Extrait du texte:
»»

L'infection débute par la liaison de la protéine spike du SARS-CoV-2 au sulfate d'héparane (HS) mais le virus infecte aussi les cellules dotées à leur surface du récepteur ACE2 (enzyme de conversion de l'angiotensine 2), très présent également sur les cellules intestinales. L'atteinte respiratoire semble liée à un emballement de la réponse immunitaire avec une signature cytokinique pro-inflammatoire excessive au niveau pulmonaire. L'inflammation qui découle de cet orage cytokinique conduit à un dysfonctionnement majeur du poumon car les systèmes immunitaires de régulation n'ont pas pu se mettre en place.
La physiopathologie du virus peut aussi être vue à la lueur de l'axe intestin-poumon, comme le suggère le Pr Geneviève Héry Arnaud, du CHRU de Brest. « La tempête cytokinique augmente la perméabilité pulmonaire permettant au SARS-CoV-2 de rejoindre les entérocytes par voie systémique et d'activer les récepteurs ACE2 intestinaux, ce qui induit une inflammation intestinale, puis la fuite des bactéries et de leurs métabolites dans la circulation. » En parallèle, la dysbiose qui s'installe impacte le système immunitaire intestinal, qui envoie des signaux inflammatoires à d'autres organes, y compris au cerveau, contribuant ainsi à créer une atteinte multiviscérale et une boucle d'amplification des symptômes pulmonaires.
Des manifestations digestives fréquentes
Lors de l'infection par le SARS-CoV-2 les manifestations digestives observées doivent faire l'objet de vigilance accrue en cas de comorbidités, même si elles sont peu spécifiques (anorexie, diarrhée, nausées). Il est important de déterminer quel est l'impact de la dysbiose intestinale. L'analyse du microbiote intestinal d'un sujet sain montre une abondance de bactéries protectrices qui produisent des métabolites bénéfiques comme les acides gras à chaîne courte AGCC, dont le butyrate. Ces AGCC ont des propriétés anti-inflammatoires ; en se liant aux récepteurs des cellules immunitaires ils réduisent la production de cytokines pro-inflammatoires et ils améliorent l'activité effectrice des lymphocytes T CD8 cytotoxiques.

««

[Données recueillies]
»»

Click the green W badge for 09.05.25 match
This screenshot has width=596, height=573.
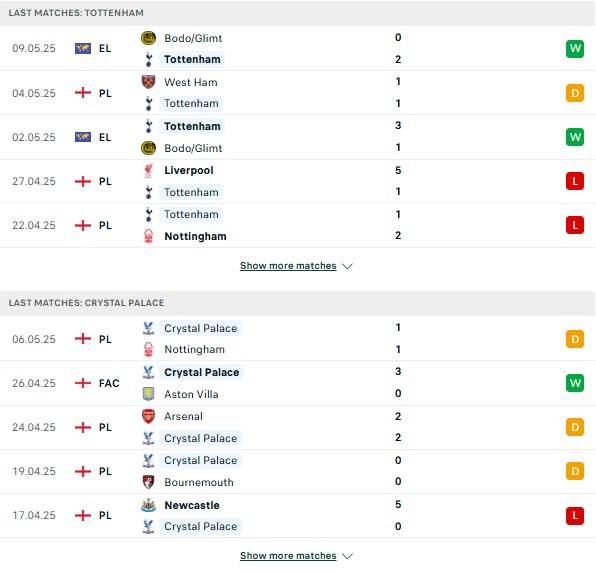(x=575, y=49)
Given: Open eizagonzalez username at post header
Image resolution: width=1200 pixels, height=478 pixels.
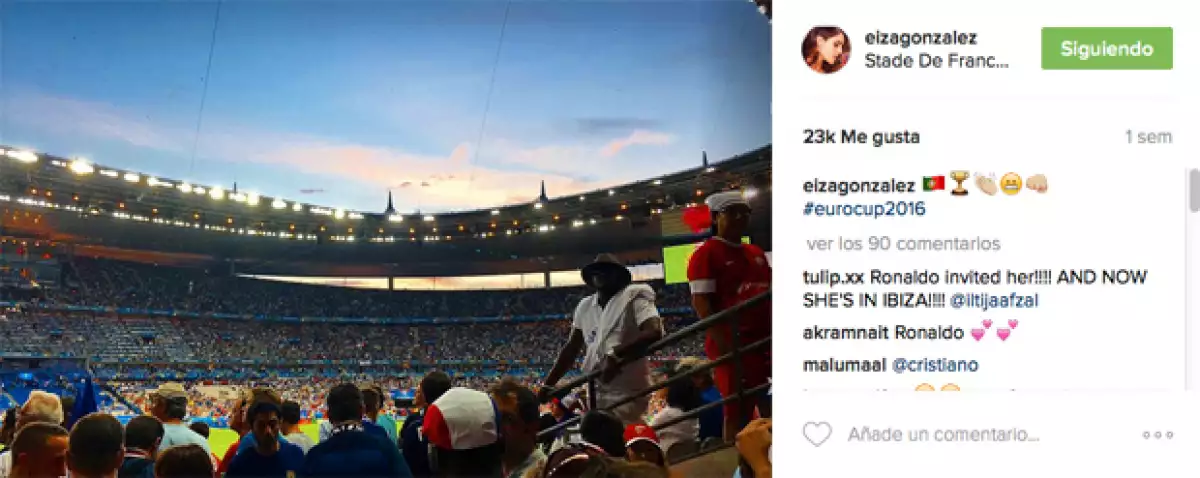Looking at the screenshot, I should 921,38.
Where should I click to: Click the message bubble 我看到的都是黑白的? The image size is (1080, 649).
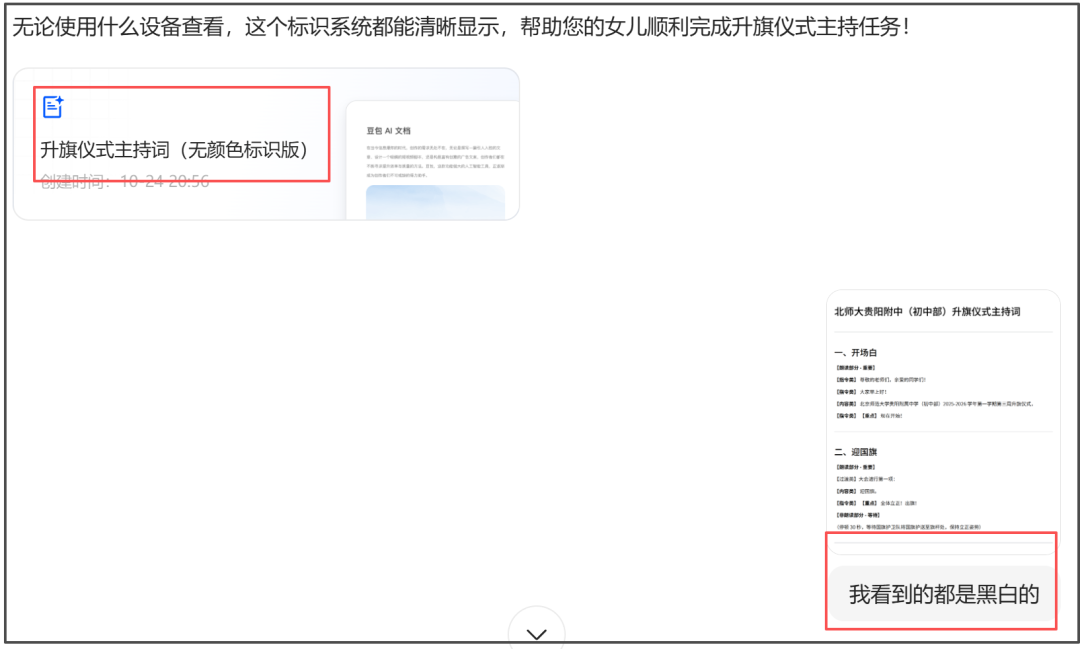[941, 594]
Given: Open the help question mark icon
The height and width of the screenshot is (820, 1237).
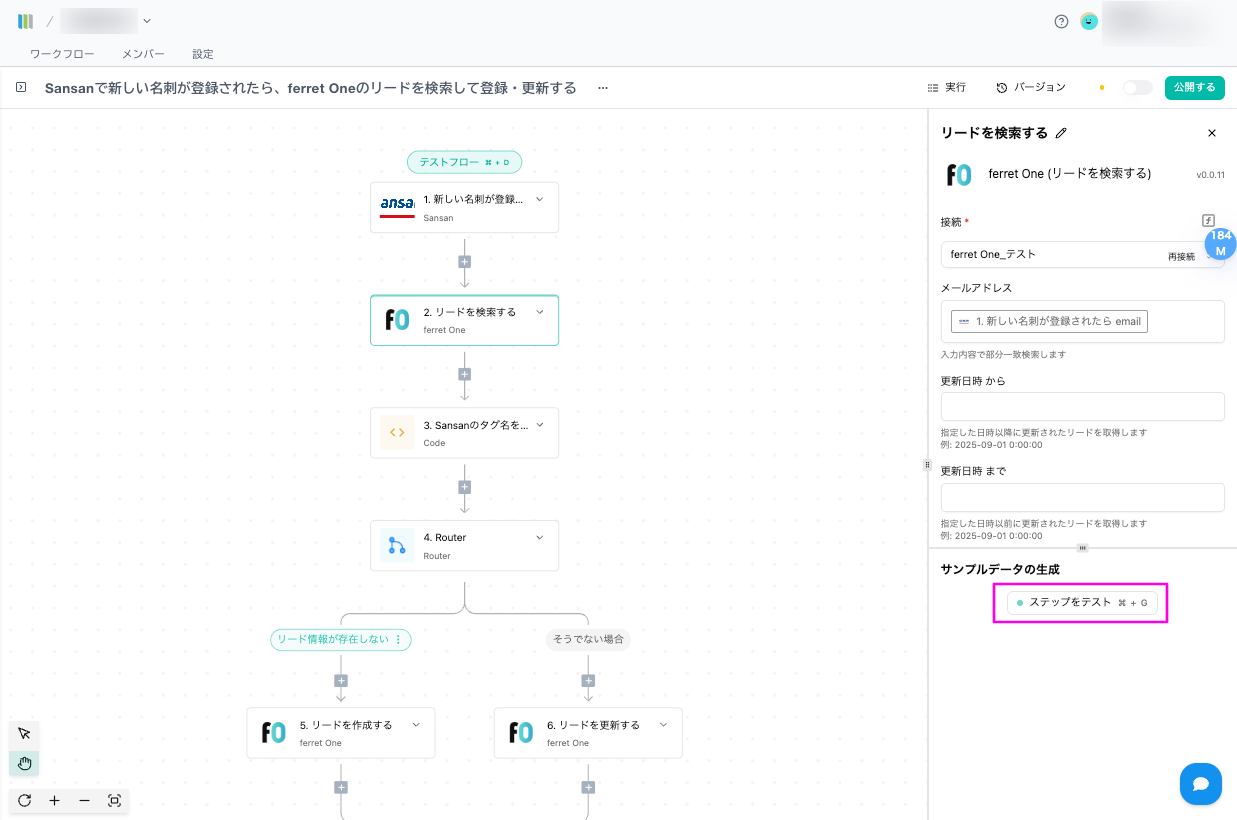Looking at the screenshot, I should 1061,21.
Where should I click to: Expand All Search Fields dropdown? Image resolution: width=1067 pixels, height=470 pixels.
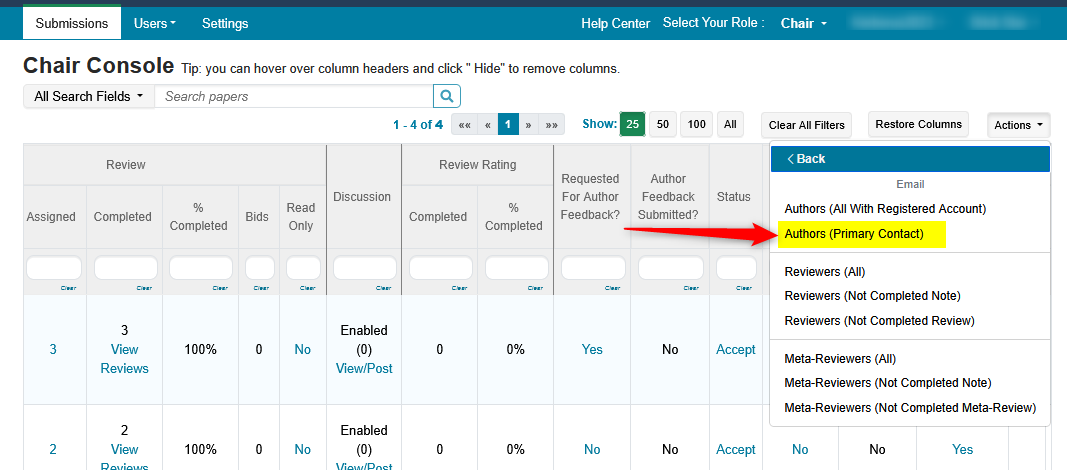tap(88, 96)
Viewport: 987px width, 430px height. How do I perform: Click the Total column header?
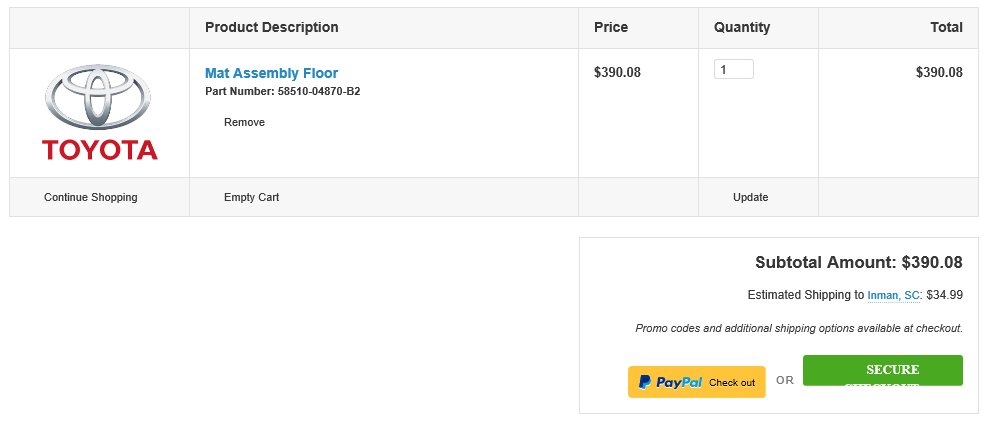pyautogui.click(x=946, y=27)
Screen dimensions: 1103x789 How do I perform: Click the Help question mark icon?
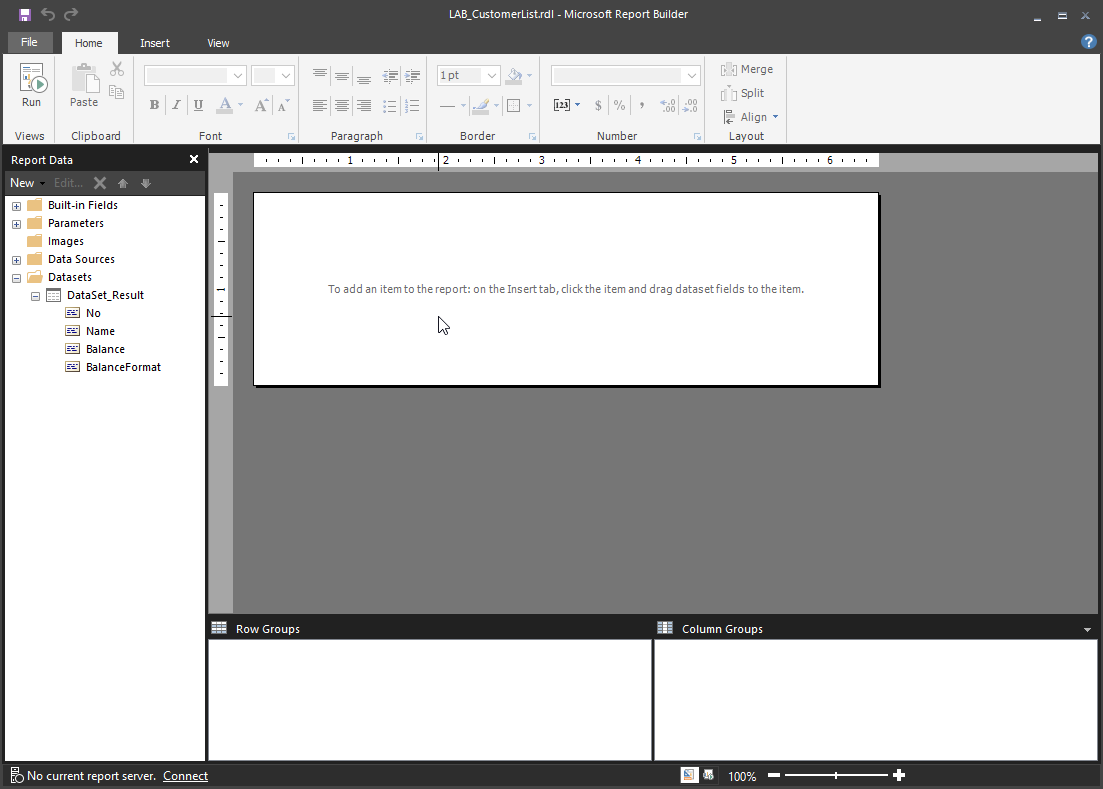(1088, 42)
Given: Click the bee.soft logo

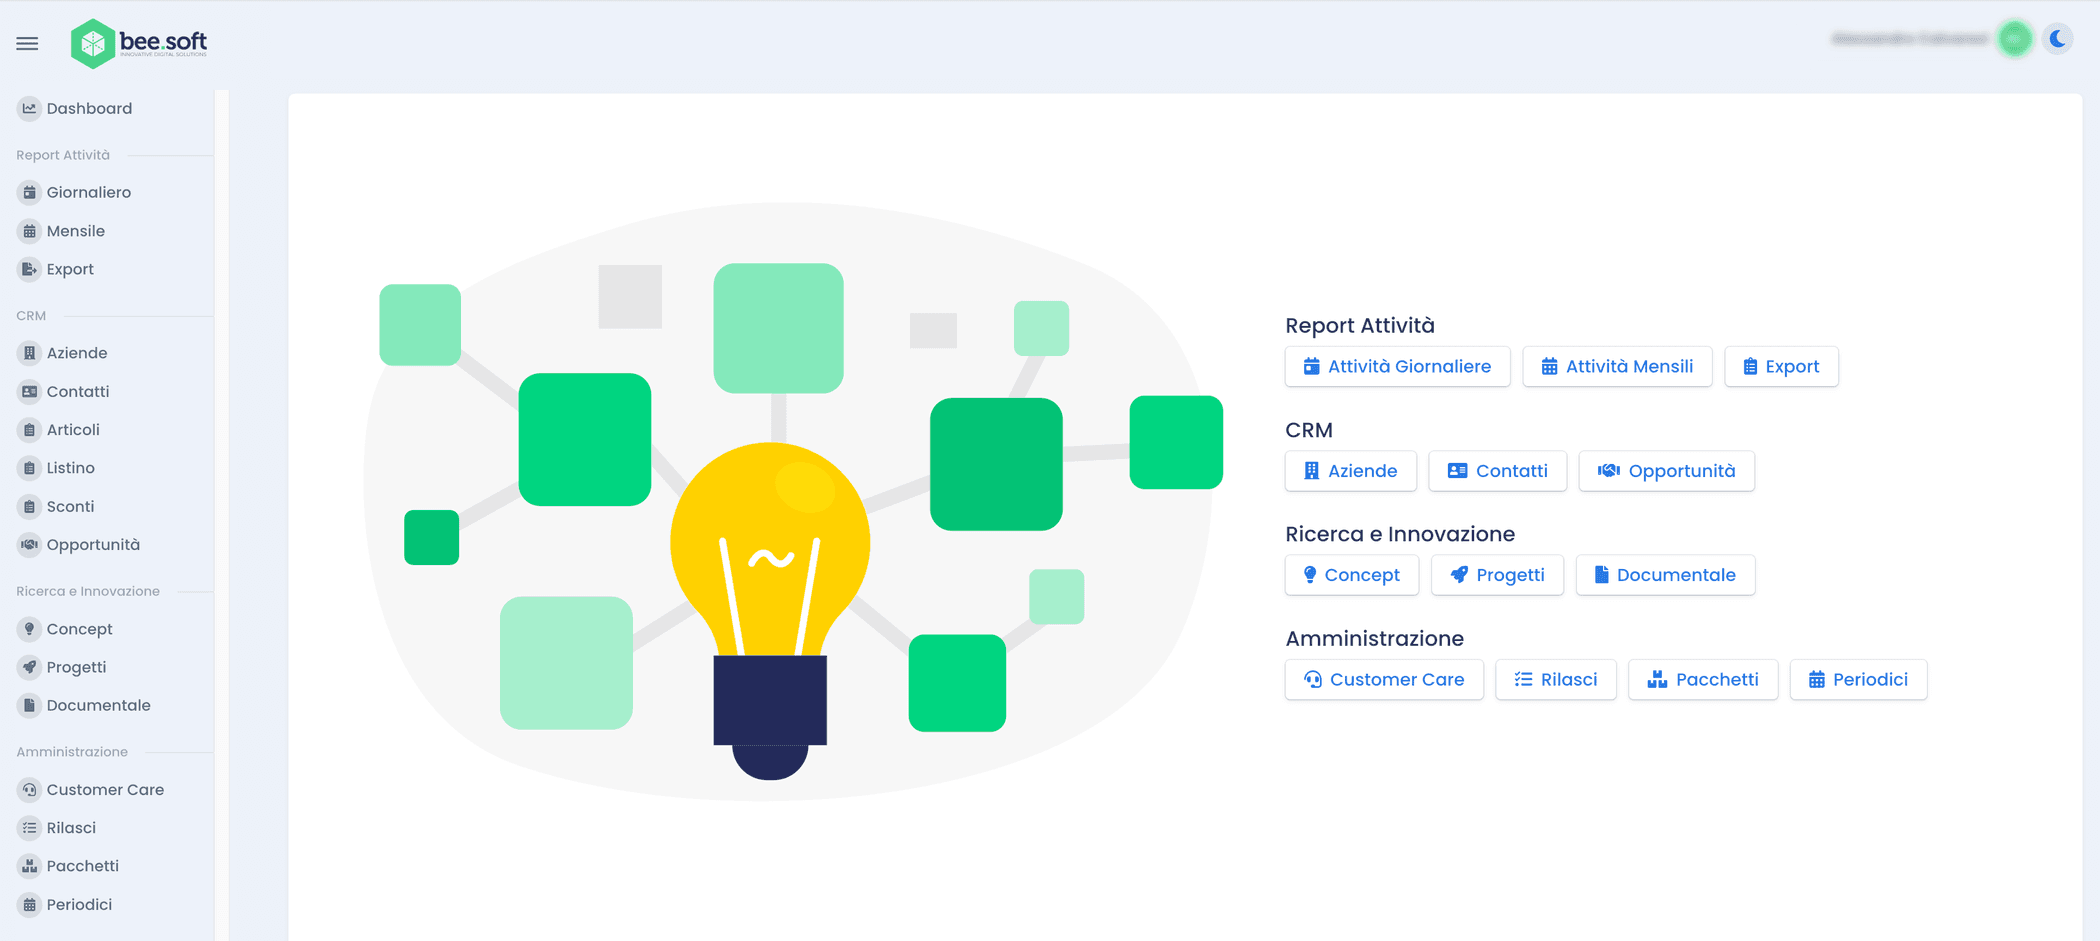Looking at the screenshot, I should (139, 43).
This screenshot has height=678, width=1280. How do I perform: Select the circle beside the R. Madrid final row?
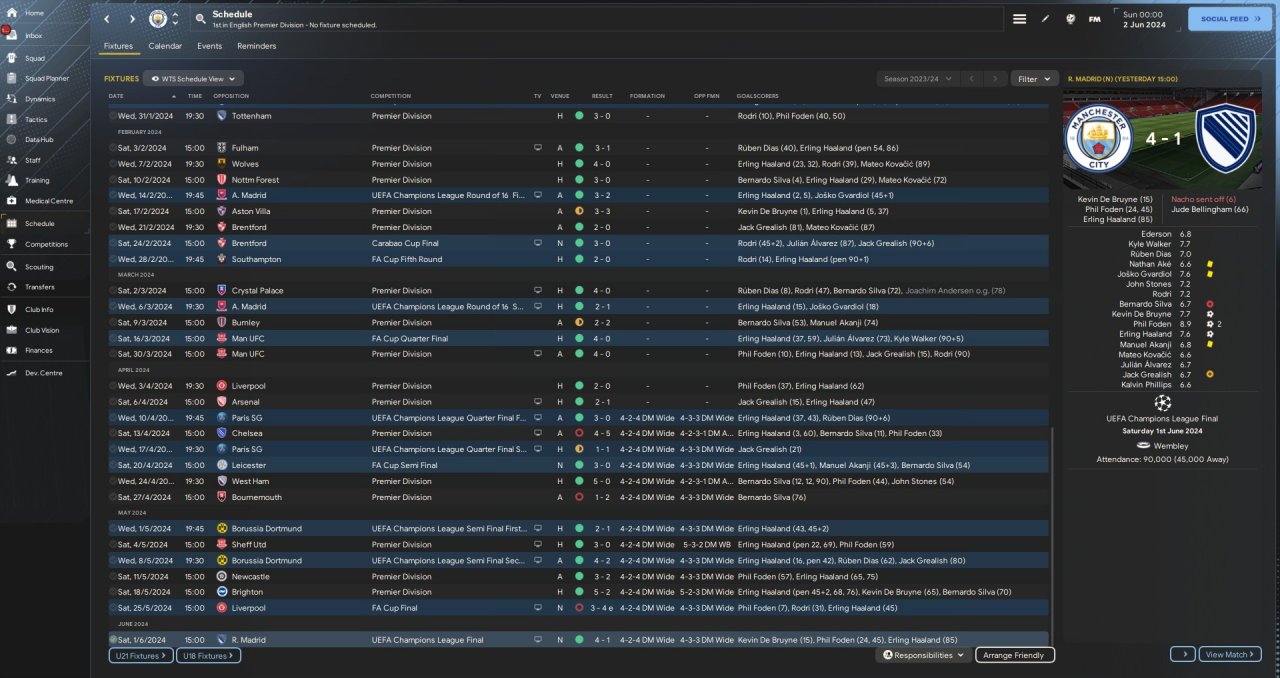click(112, 640)
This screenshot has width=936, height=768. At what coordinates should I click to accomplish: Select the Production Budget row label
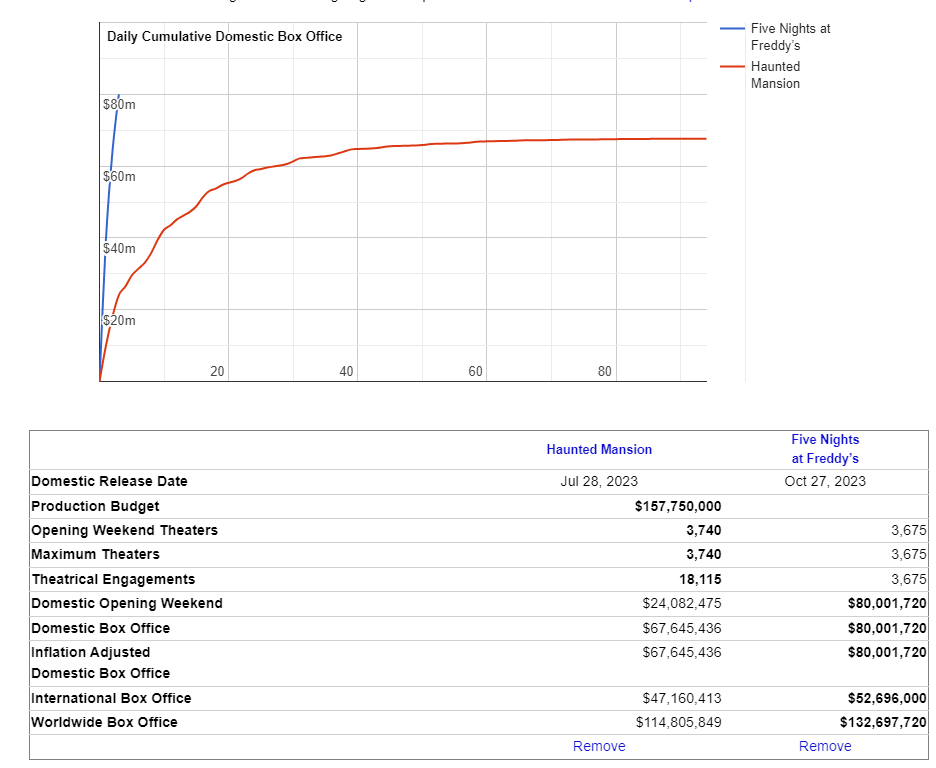point(95,506)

««

Consignes:
[a] Reformulez sous forme de liste le paragraphe de l'extrait sur le SARS-CoV-2 qui commence par « L'infection débute par ». Gardez-en les faits principaux.
[b] Transcrivez à l'identique le passage de l'extrait sur le SARS-CoV-2 allant de « La physiopathologie du » jusqu'à « des symptômes pulmonaires. ».

Corrigé:
[a]
- L'infection commence quand la protéine spike du SARS-CoV-2 se lie au sulfate d'héparane (HS).
- Le virus infecte aussi les cellules qui portent à leur surface le récepteur ACE2 (enzyme de conversion de l'angiotensine 2). Ce récepteur est très présent sur les cellules intestinales.
- L'atteinte respiratoire semble liée à un emballement de la réponse immunitaire, avec une signature cytokinique pro-inflammatoire excessive dans les poumons.
- L'inflammation issue de cet orage cytokinique entraîne un dysfonctionnement majeur du poumon, car les systèmes immunitaires de régulation n'ont pas pu se mettre en place.

[b]
La physiopathologie du virus peut aussi être vue à la lueur de l'axe intestin-poumon, comme le suggère le Pr Geneviève Héry Arnaud, du CHRU de Brest. « La tempête cytokinique augmente la perméabilité pulmonaire permettant au SARS-CoV-2 de rejoindre les entérocytes par voie systémique et d'activer les récepteurs ACE2 intestinaux, ce qui induit une inflammation intestinale, puis la fuite des bactéries et de leurs métabolites dans la circulation. » En parallèle, la dysbiose qui s'installe impacte le système immunitaire intestinal, qui envoie des signaux inflammatoires à d'autres organes, y compris au cerveau, contribuant ainsi à créer une atteinte multiviscérale et une boucle d'amplification des symptômes pulmonaires.